_Text passage_
....
- Weimar Germany & the Nazi Rise to Power
- The Nazi State & German Society
- The Nazi Racial State
- Nazi Germany at War
- Writing the History of Nazi Germany
The Nazi Rise to Power
Time and time again, the horrifying acts committed by Hitler and the Nazis caused us to question how such a large group of people could do something so atrocious to other human beings. While these circumstances can’t be fully explained, it can be deduced that there are three main components that influenced Germany to adapt to Nazi culture and accept their ideals. The devastating loss Germany suffered during World War I turned Germany into a vulnerable and downtrodden nation, especially due to their crumbling economy. This presented a perfect opportunity for Hitler to dehumanize the Jewish people, making them out to be the reason for the economic hardship the country was experiencing. The next step was to eliminate any other political parties or powers, allowing Hitler to lay the foundation to establish his dictatorship and move away from the liberal democracy. All of the laws that had reshaped Germany were created in Berlin between 1933-1936. The continued medical research done on eugenics allowed a gradual progression toward normalizing racial cleansing and the laws that came along with the racial policy he had begun to implement.
By eliminating other political parties, Hitler appealed to certain segments of society such as the working class by promising unification as a community and the eradication of class structures. His ultimate goal was to create zero options for revolt or domestic conflict within the nation. German society put a lot of their trust into Hitler’s ideology as they were hopeful it would lead them to greater heights. Because of this, most of the population was able to turn a blind eye onto the convoluted direction they were headed. Hitler knew to cover all grounds that had been overlooked during World War I, such as a stronger military and a limited government. In 1933, the Enabling Act allowed Hitler to enter his position as dictator. The law gave Hitler the ability to pass laws without any approval but his own.
....
_Data extracts_
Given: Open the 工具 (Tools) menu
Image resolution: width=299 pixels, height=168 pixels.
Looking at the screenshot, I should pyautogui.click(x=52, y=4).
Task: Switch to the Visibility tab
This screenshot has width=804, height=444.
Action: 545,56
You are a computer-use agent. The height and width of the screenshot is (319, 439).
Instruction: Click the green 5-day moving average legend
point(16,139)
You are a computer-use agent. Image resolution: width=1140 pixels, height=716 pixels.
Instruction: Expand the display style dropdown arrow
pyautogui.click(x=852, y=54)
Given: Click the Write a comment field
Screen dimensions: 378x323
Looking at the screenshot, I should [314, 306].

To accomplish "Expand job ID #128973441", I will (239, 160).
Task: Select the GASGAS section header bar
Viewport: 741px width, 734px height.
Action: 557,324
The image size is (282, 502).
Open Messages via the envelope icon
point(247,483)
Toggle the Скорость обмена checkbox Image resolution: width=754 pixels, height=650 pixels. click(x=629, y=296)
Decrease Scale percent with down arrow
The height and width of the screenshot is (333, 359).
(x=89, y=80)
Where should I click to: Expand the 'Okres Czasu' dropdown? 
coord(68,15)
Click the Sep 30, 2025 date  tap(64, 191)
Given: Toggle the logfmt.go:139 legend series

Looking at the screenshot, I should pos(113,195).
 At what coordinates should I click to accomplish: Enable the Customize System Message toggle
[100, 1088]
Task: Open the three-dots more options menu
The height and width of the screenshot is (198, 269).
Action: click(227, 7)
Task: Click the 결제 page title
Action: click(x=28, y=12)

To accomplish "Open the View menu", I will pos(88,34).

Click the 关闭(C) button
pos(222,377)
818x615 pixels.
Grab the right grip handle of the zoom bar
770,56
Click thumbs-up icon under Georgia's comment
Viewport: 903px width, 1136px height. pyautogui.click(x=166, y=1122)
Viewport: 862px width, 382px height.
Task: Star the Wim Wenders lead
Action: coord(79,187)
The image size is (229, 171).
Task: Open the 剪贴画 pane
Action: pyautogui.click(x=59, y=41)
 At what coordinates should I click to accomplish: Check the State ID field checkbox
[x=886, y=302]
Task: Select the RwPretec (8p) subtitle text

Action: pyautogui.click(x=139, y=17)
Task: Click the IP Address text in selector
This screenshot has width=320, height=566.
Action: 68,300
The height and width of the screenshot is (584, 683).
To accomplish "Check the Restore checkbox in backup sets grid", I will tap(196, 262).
....
_What you should do_
Reproduce the entire passage on the Nazi rise to power given above, word for word.

_Answer to this task_
- Weimar Germany & the Nazi Rise to Power
- The Nazi State & German Society
- The Nazi Racial State
- Nazi Germany at War
- Writing the History of Nazi Germany
The Nazi Rise to Power
Time and time again, the horrifying acts committed by Hitler and the Nazis caused us to question how such a large group of people could do something so atrocious to other human beings. While these circumstances can’t be fully explained, it can be deduced that there are three main components that influenced Germany to adapt to Nazi culture and accept their ideals. The devastating loss Germany suffered during World War I turned Germany into a vulnerable and downtrodden nation, especially due to their crumbling economy. This presented a perfect opportunity for Hitler to dehumanize the Jewish people, making them out to be the reason for the economic hardship the country was experiencing. The next step was to eliminate any other political parties or powers, allowing Hitler to lay the foundation to establish his dictatorship and move away from the liberal democracy. All of the laws that had reshaped Germany were created in Berlin between 1933-1936. The continued medical research done on eugenics allowed a gradual progression toward normalizing racial cleansing and the laws that came along with the racial policy he had begun to implement.
By eliminating other political parties, Hitler appealed to certain segments of society such as the working class by promising unification as a community and the eradication of class structures. His ultimate goal was to create zero options for revolt or domestic conflict within the nation. German society put a lot of their trust into Hitler’s ideology as they were hopeful it would lead them to greater heights. Because of this, most of the population was able to turn a blind eye onto the convoluted direction they were headed. Hitler knew to cover all grounds that had been overlooked during World War I, such as a stronger military and a limited government. In 1933, the Enabling Act allowed Hitler to enter his position as dictator. The law gave Hitler the ability to pass laws without any approval but his own.